Sixteen years have passed since then – I went to university in the big city, moved away from home and started paying my own bills. After graduation, I took a job as a business reporter, trying my hardest to meet daily story quotas while learning about finance and economics as quickly as I could. I worked six days a week, and a huge chunk of my modest salary went to buying medicines for my father, who was slowly dying from cancer. I wasn’t earning enough, and I’ve never felt so defeated. I thought I made a mistake choosing what I wanted to do, and I felt ashamed being a victim of my own choices. I went out partying with friends on some nights to take my mind off things, and I would go to sleep thinking about people, the enormity of their problems, and how they manage to go on with life everyday pretending they’re not dying inside. One of my favorite authors once said that “we are all the walking wounded, your pain is no worse than everyone else’s.” I hated this line because it’s true, but just the same, I lick my own wounds and I feel my own pain.
Whenever I go into deep conversations with my friends about the story of my life, I’d tell them that those were my darkest years, sounding like a twentysomething trapped inside an old, jaded man. I started doing horribly in my work, got shouted at by my bosses and had to quit and change jobs because I couldn’t take it all in. Back at home, my brother got someone accidentally pregnant, my sister was separating from her husband, I got rejected from a scholarship application and I lost my best friend. My annus horribilis was in plural form. I started having the most horrendous pimple breakouts and I hated how I look. I started picking my face until it bled. Friends would ask me what happened to my face, and I was torn between narrating my life story and telling them to mind their own faces. I had cigarettes for meals and started binge-watching tv shows about funny people with fucked-up lives, and I thought about how long it would take for my own personal dramas to end. My horror stories reached their climax in February 2014, when my father died. I lost it.

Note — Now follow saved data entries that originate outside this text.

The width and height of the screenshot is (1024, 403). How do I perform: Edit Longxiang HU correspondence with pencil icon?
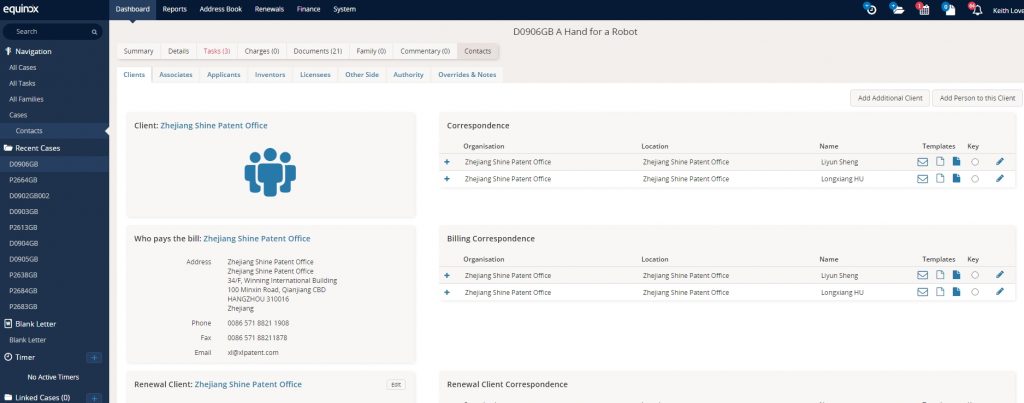999,179
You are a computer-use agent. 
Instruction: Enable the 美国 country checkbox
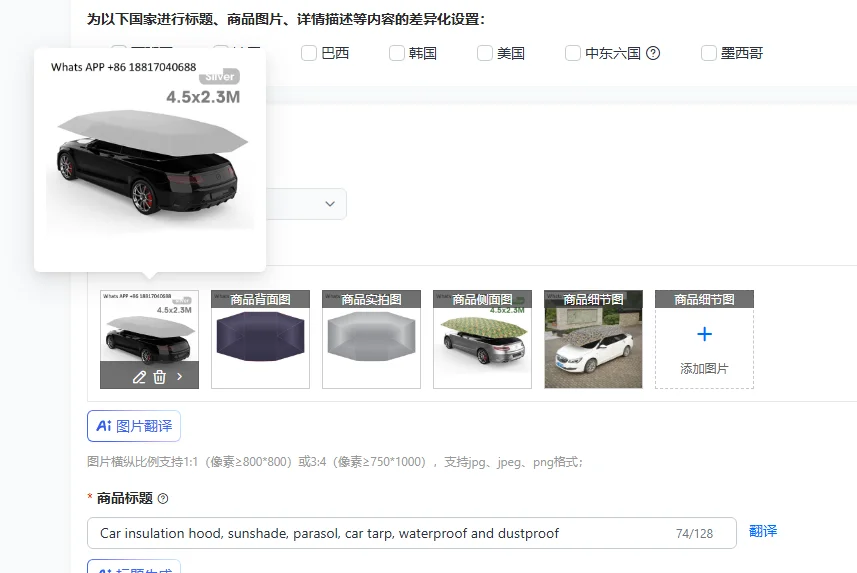pos(485,53)
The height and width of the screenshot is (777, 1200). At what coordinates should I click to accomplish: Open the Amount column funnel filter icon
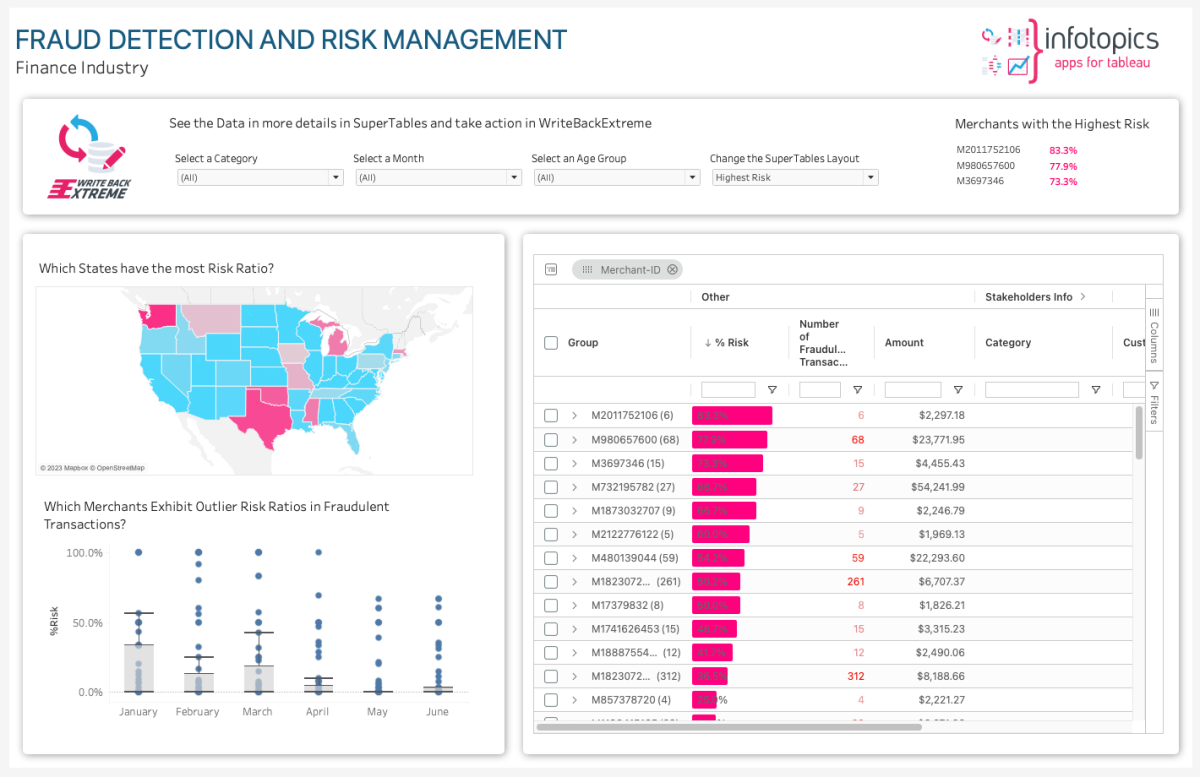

I still have a lot of stories to write about in the future, but I’m grateful this chapter’s denouement is already unfolding. My brother is now married and a father to a wonderful, lovely boy, my sister is starting anew with her boyfriend and my mother, well, I’d like to think she’s always been strong. I sent her money last month to get a new set of dentures – my Christmas gift. I’m still in touch with old friends I love, and I’m making unforgettable, meaningful memories with new ones. A few weeks ago I read an article about happiness, and it said something about not forcing every day to be a happy day, but by making every waking moment a struggle to weather through every pimple-inducing shitstorm. “There is no love of life without despair of life,” Albert Camus once said. Happiness is in the daily fight to be happy despite everything. Happiness is a battle.
As I type this on the eve of my twenty-seventh birthday, I’m sitting in my room in a brick house in Melbourne, just outside the university where I’m currently taking my master’s degree in social policy. Whenever people ask me what my course is about, I tell them that I’m changing careers because I want to make world a better place for everyone. For all the walking wounded. There are times, though, when I still look back at that idealistic grade school kid at the back of the classroom who wanted to be a professional journalist. Things have gone differently since that clear January day: I did not become the television reporter my parents imagined me to be. But whatever the hell happened, I can still see myself in the middle of the storm, this time dancing.